The importance of a food systems approach to low and middle income countries and emerging economies: A review of theories and its relevance for disease control and malnutrition

Our review explores the changing food production, distribution and consumption environment in low and middle-income countries and emerging economies as a basis for framing how to study food systems in order to address public health issues of food safety and nutrition. It presents the state of knowledge on existing food systems science and its use in terms of sustainable actions for food safety and public health. The review identifies a knowledge gap in food system mapping and governance, with value chain mapping of key commodities often missing. Despite a number of initiatives, the application of food systems methods is highly variable in scope and quality. Most analyses concentrate on specific commodities, rarely taking into account the need for a whole diet approach when looking at nutrition or the assessment of a range of infectious agents and their interactions when looking at food safety. Of the studies included in the review there is a growing observation of “informal” food systems, a term used inconsistently and one that requires revision. “Informal” food systems link to the formal sector to provide food security, yet with trade-offs between economic efficiencies and food safety. Efforts to improve food safety are hampered by inadequate food safety capacities and a lack of policy coherence leading to: inadequate investment; fragmented food quality control systems; weak or non-existent traceability mechanisms; weak foodborne disease surveillance; obsolete food regulation; and weak regulatory enforcement.

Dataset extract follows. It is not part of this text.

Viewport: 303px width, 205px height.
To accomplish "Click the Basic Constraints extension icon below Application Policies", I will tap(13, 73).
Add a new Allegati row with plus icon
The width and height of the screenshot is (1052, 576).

In-depth food systems assessments can complement risk analysis to identify risky behaviors and understand institutional settings in order to improve codes of practice and enforcement. Methods for looking at food safety from a food systems perspective are emerging, yet existing nutrition and food systems science are not advancing sufficiently in response to nutritional public health problems. There is an urgency for improved understanding of the structure and drivers of the food systems, for better planning of changes that leads to nutrients access and healthy levels of eating. It is proposed that countries and international institutions provide an atlas of food system maps for the key commodities based on an agreed common methodology and developed by multidisciplinary teams.